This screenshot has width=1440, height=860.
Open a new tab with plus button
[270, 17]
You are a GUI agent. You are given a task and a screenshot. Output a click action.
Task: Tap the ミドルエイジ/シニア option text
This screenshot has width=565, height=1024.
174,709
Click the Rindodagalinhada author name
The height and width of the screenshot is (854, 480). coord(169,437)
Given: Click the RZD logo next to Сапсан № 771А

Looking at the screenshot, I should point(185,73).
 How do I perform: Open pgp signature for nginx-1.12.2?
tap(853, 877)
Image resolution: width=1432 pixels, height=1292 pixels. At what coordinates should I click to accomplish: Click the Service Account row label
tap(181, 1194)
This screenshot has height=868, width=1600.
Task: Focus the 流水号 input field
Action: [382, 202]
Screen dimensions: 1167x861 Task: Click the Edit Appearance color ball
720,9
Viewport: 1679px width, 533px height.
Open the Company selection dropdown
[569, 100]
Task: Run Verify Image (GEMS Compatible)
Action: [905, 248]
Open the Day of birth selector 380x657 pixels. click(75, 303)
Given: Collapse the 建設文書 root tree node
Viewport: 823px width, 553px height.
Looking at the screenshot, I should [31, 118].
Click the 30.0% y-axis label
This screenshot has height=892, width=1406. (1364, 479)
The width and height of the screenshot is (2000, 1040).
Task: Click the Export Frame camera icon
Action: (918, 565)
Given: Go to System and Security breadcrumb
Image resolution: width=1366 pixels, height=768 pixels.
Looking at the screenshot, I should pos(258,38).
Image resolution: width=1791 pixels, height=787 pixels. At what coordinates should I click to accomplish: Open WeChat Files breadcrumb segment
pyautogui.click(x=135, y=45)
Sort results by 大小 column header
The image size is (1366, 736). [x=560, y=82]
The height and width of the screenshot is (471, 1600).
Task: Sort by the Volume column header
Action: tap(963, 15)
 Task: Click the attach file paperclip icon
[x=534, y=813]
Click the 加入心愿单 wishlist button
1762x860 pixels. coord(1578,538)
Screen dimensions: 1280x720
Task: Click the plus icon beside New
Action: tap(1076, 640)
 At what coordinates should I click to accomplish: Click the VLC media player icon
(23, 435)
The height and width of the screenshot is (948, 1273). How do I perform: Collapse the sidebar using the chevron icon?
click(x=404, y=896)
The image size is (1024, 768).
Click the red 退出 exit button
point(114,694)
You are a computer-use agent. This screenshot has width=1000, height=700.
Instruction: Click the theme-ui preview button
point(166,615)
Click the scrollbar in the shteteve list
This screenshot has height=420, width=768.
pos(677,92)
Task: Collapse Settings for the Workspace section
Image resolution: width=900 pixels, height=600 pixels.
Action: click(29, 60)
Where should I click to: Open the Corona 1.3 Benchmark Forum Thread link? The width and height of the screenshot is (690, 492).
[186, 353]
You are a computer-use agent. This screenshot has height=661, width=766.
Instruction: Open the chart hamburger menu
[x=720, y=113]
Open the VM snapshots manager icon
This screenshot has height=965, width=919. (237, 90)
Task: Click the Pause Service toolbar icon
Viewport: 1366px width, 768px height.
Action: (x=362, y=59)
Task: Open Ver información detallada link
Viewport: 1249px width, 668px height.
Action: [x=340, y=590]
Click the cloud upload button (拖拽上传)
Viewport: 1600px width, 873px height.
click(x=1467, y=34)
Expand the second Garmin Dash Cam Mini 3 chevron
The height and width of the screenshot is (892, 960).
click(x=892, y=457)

WHAT TO WORK ON: Go through the lines above and count those that include "computer"; give the total and nothing more.

FINAL ANSWER: 2